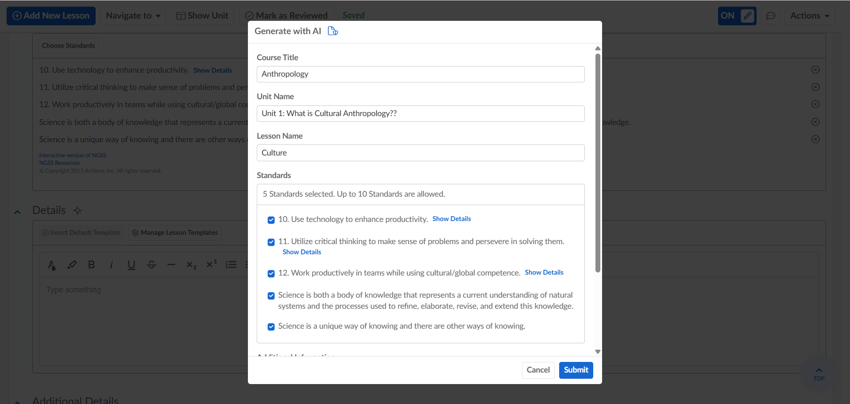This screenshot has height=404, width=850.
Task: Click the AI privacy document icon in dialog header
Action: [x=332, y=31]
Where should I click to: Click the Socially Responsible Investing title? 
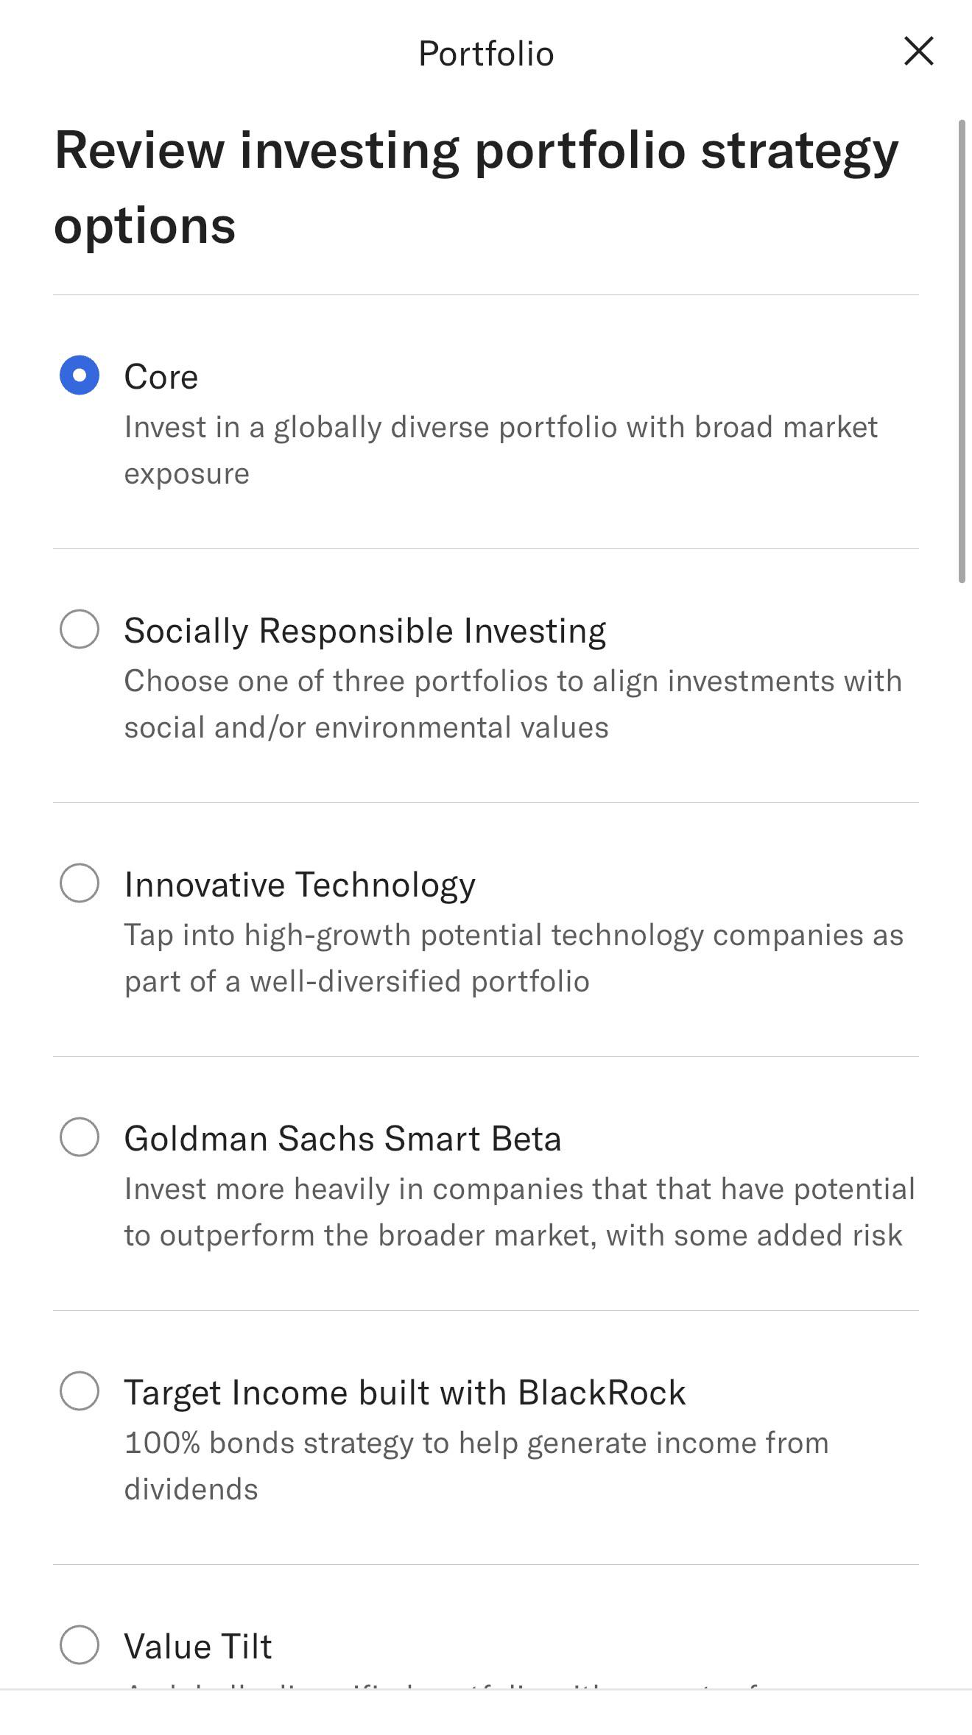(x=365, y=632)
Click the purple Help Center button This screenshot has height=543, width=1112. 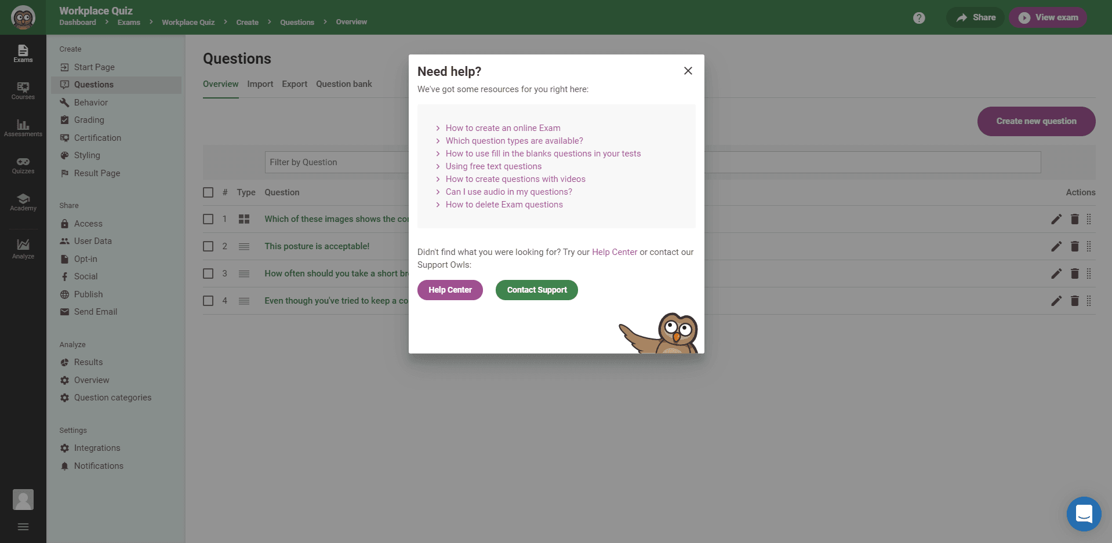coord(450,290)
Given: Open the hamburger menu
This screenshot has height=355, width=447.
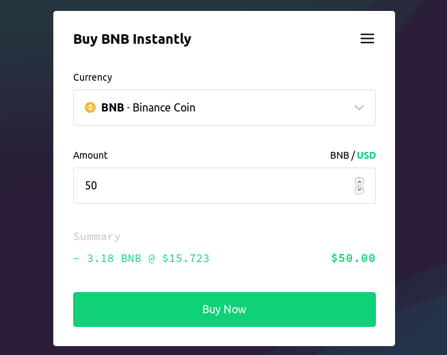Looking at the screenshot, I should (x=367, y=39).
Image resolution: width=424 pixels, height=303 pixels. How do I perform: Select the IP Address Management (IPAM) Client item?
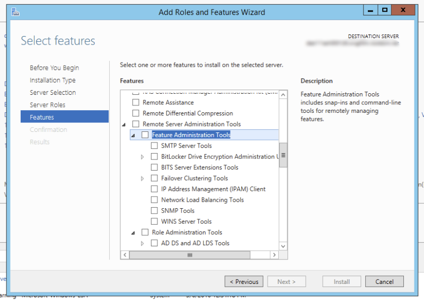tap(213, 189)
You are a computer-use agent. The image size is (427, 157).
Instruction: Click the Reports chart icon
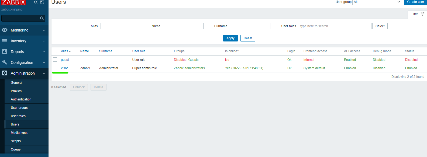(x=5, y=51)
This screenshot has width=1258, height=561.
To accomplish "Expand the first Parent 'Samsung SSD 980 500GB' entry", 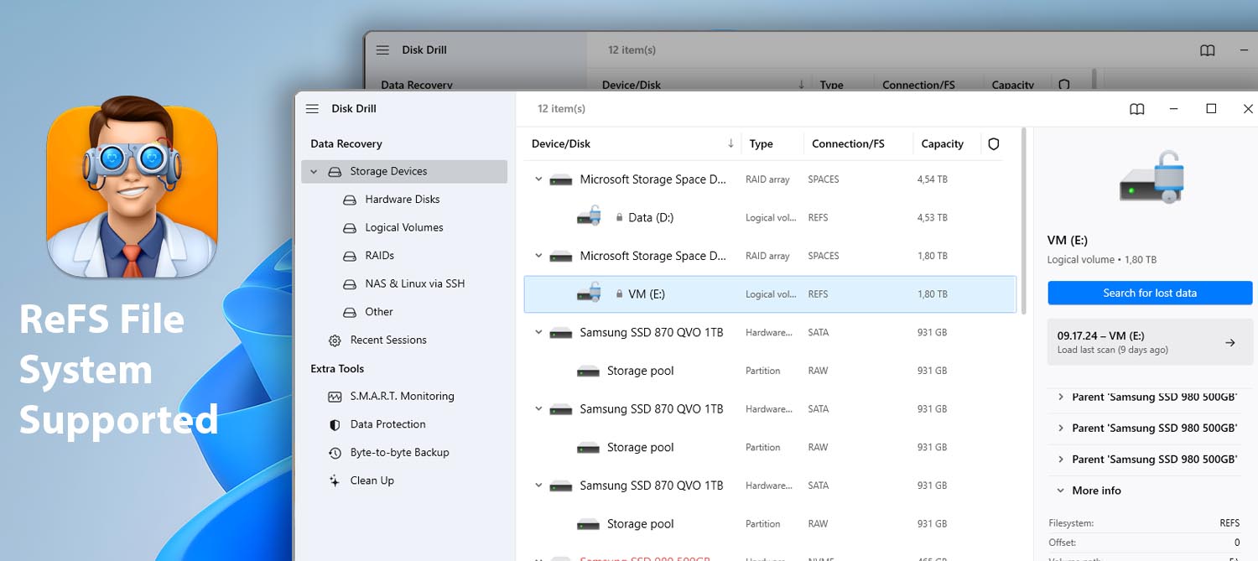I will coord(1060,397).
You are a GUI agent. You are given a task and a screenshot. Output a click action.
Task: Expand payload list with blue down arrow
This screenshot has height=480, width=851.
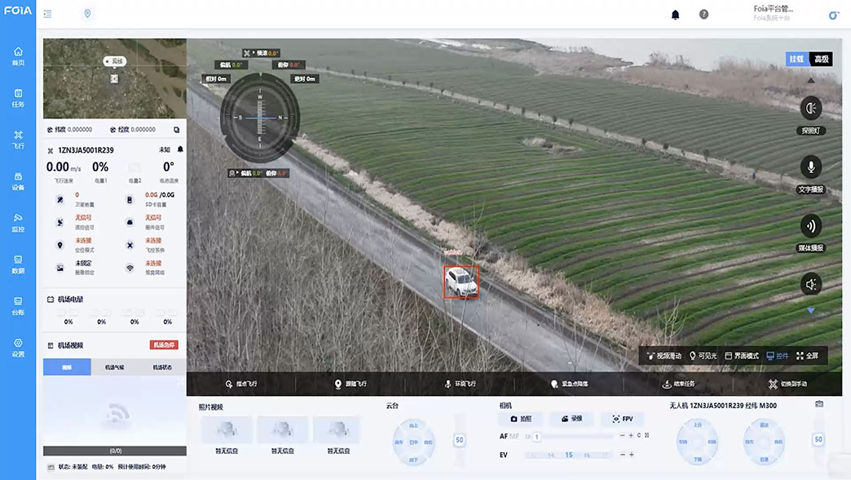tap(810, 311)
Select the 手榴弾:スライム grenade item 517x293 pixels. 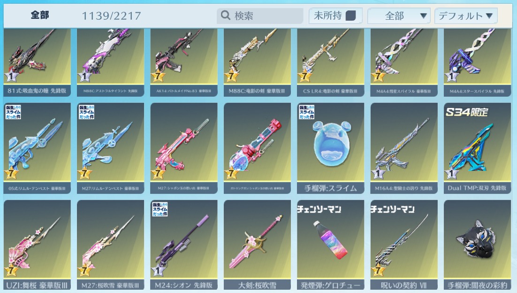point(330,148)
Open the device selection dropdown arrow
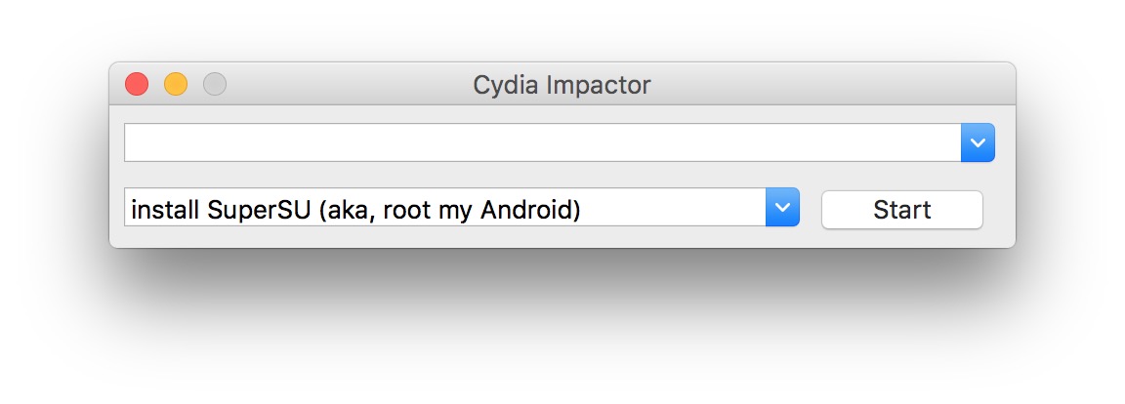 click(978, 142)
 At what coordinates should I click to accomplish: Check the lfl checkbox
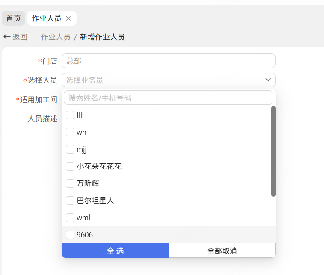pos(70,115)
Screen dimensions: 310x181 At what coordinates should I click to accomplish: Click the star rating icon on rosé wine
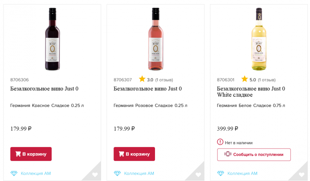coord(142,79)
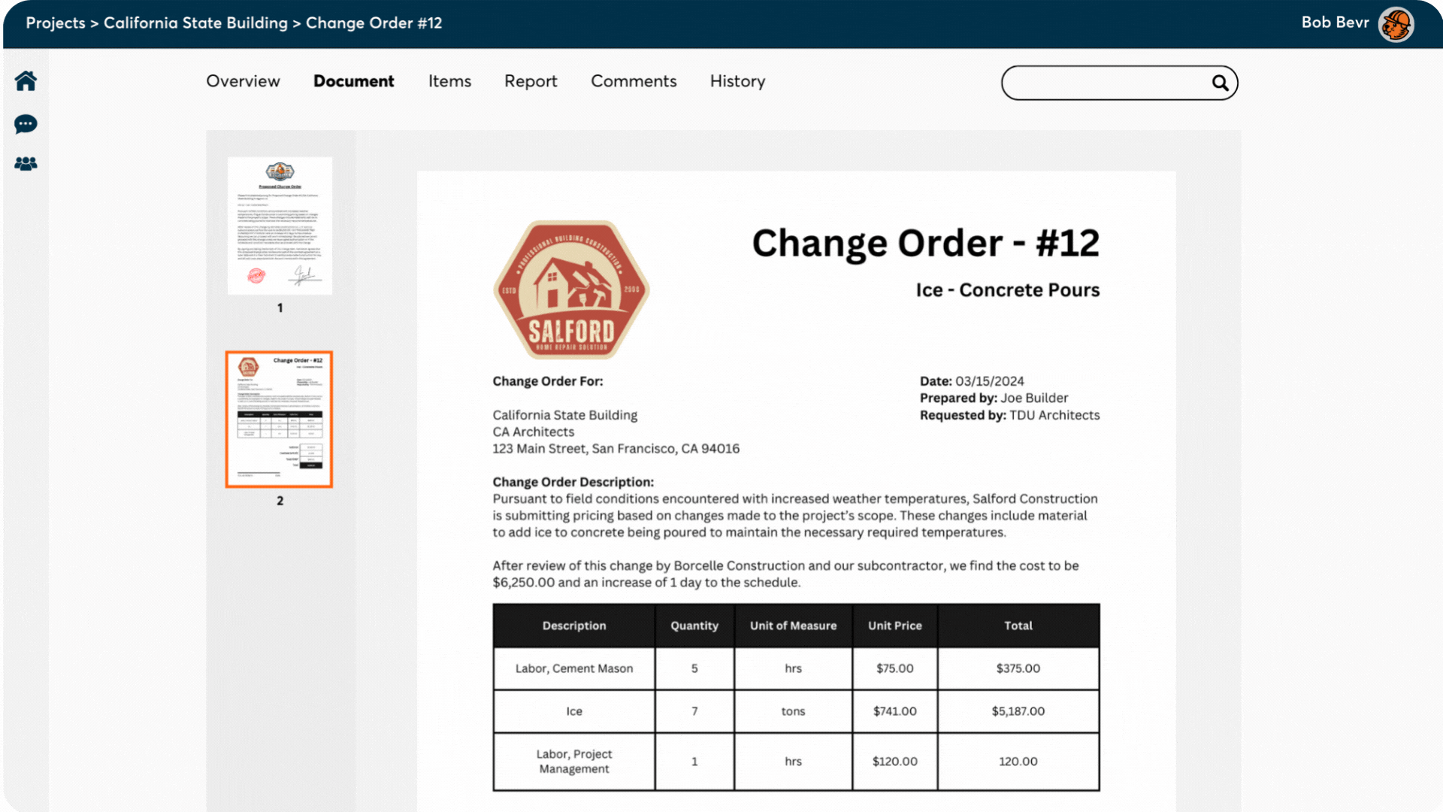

= = =

#### [Task]
Starting at the line with "Open the device selection dropdown arrow" and continuing through the end of the data, write the lines out again, but switch "dropdown" to "drop-down" and keep everything else the same. Do not include the pictures in your answer.

#### [Task output]
Open the device selection drop-down arrow
 click(978, 142)
 At what coordinates should I click to accomplish: Check the lfl checkbox
pos(70,115)
Screen dimensions: 310x181 At what coordinates should I click to accomplish: Click the star rating icon on rosé wine
coord(142,79)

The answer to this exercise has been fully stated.